Eşini kocasını, çoluğunu çocuğunu alıp gelmiş bu dinleyici, Bülent Ortaçgil dinleyicisi değil. Tesadüfen oraya oturmuşu da vardır, parkta dolaşırken denk gelmiş, bir konser dinlemek isteyeni de; sadece meraktan izleyeni de. Gerçekte Ortaçgil konserini duyup gelen de vardır. Gene de Ortaçgil’in beklediği topluluk değil bu. O yüzden sıkıntılı söylüyor şarkılarını. Bir saatte de bitiriyor konserini, “Bir daha bir daha” tezahüratlarına aldırmadan, arkasını dönüp uzaklaşıyor oradan.

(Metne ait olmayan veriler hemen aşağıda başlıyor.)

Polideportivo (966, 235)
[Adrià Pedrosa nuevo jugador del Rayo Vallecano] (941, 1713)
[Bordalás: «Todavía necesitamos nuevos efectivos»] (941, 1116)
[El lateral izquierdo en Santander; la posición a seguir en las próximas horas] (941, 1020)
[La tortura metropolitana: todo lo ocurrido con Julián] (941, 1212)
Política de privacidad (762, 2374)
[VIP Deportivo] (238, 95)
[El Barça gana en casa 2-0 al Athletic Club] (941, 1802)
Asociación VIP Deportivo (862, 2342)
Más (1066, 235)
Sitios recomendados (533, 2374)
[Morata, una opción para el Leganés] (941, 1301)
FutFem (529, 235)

Yine toplum tarafından anlaşılamamış bir entelektüel vakası. “Sen hayatında hiç müzik dinledin mi” diye soruyor konser sırasında kendisinden şarkı isteyen, yerden bitme bir velede. Sonra bir türlü kıymeti bilinmeyen her sanatçı gibi yüzünde küskün mü sinirli mi anlaşılmayan bir ifadeyle sahne ışıklarından karanlığa yürüyor. İçinden bir kez daha yemin etmiştir herhalde bir daha böyle bir yerde çıkmayacağım sahneye diye. Seyirciler arasında da, ne kibirli adam diyen olmuştur, “şarkıları da bir şeye benzese”. Sanatçı/entelektüel ile toplum birbirini böyle itiyor. Oysa basit bir kan uyuşmazlığını hemen buraya yormak ne kadar doğru? Ortaçgil yirmi yıl sonra da sahneye çıksa Abbasağa Parkı’nda kendisini dinlemeye bu kadar insan gelecek; Ortaçgil dinleyeni bellidir. Çok kaliteli, çok kültürlü bir kitle için müzik yapıyor anlamında kullanıyor değilim bunu; kendi kendine oyun oynar gibidir şarkıları. Oyununa herkesi almak istemeyen bir çocuk kadar da mızmızdır. O yüzden hiç halk konserine yakışan bir tip değildir. Çıkmaya çalışırsa tersler de terslenir de. Yoksa bu “sanat toplum için mi yoksa sanat için midir” tartışmalarında kanıt gösterilecek türden bir karşılaşma değildir bence. Çünkü müzik, hangi ölçütle iyi-kötü, kaliteli-kalitesiz diye ayrılıyor bilmiyorum ama, her şekliyle bir ıslık, bir mırıldanma ya da kafanın içinde yankılanan bir sesse, dinlenmeye de söylenmeye değerdir gibime geliyor.



Özdemir Erdoğan’ın “İbo Show”a konuk olduğunda söylediği gibi; iyi müzik kötü müzik yoktur; iyi yorumcu kötü yorumcu vardır.